If you'd like to call multiple remote services at once, e.g. your CRM and a web app, you may define multiple target services. Upon calling the data target, Custobar will call each of the defined target services.
You may define custom headers, for example an authentication token to be used with your endpoint, the format, batch size and the wrapper document, should the items be grouped into batches.
After you're configured the data target the way your service has been set up, click Create to finish adding the data target.
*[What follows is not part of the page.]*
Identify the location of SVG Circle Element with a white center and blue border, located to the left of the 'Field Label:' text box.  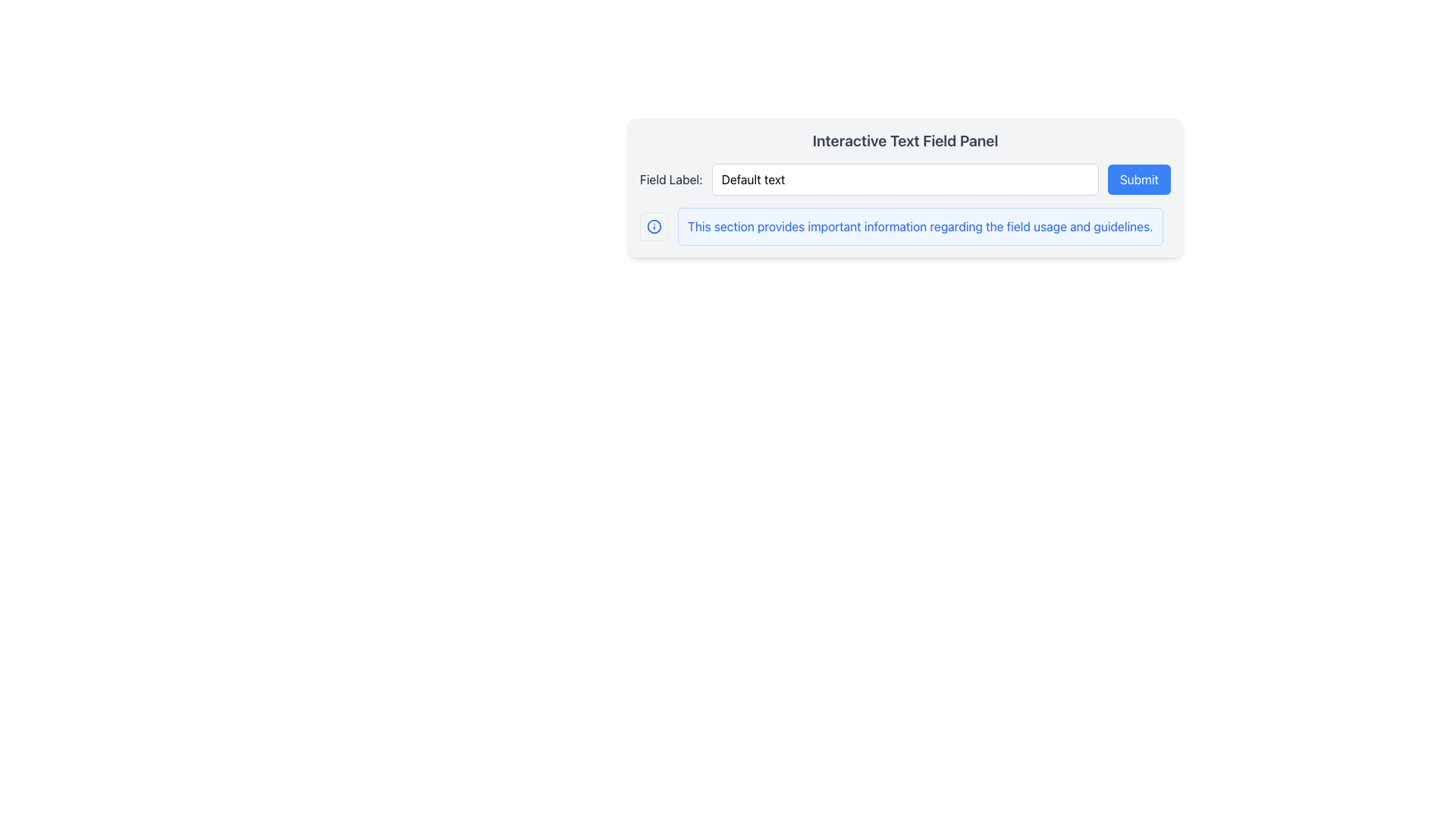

Next, you'll be adding a push action form, which will help non-technical users in creating push messages, instead of writing raw JSON code.
The purpose of push action forms are to allow users to create push action content, without knowing how to write JSON documents.
The push action forms consist of a user fillable form, the default JSON document and a selection of applicable data targets, like the one created in the previous step. You may have multiple forms connected to multiple allowed endpoints.
Follow these steps to set up a push action form
Configuring the form, step 1
To configure the push action form, start by giving it an applicable name and description, so that users creating push action forms recognise the form its purpose. Check any outgoing data targets that are suitable for this form. The user will be presented with a choice of target services based on this list.
The message is the JSON document that is sent to the customer, modified by the push action form created in the next step. The message can contain placeholders using a double dash expression, for example --date--
. Add any keys here you'd like to have as default values or as static values. For example, to create a customer service ticket, you might want to define the following kind of JSON document.
{
"date": "--date--",
"recipient": "--customer_id--",
"message": {
"type": "Feature request",
"subject": "Hello, world!",
"body": "How is it going",
}
}
In the example, the date and customer_id strings are replaced by their actual values, whereas next we make the subject and the body properties of a message editable by our user. The type is a static value, which cannot be edited and is always sent as-is.
Configuring the form, step 2
To configure the form to allow editing of the JSON document defined in the previous step, follow these steps
All done! You've now set up your first push message and target service, to which the messages are to be sent.
The next step is to create an actual push action. To do that go to the Campaigns section, click Create action and choose "Push" as the action type. When completing the form, you'll be redirected to the push content editor, where you can pick the form and the target service, that you created in this tutorial.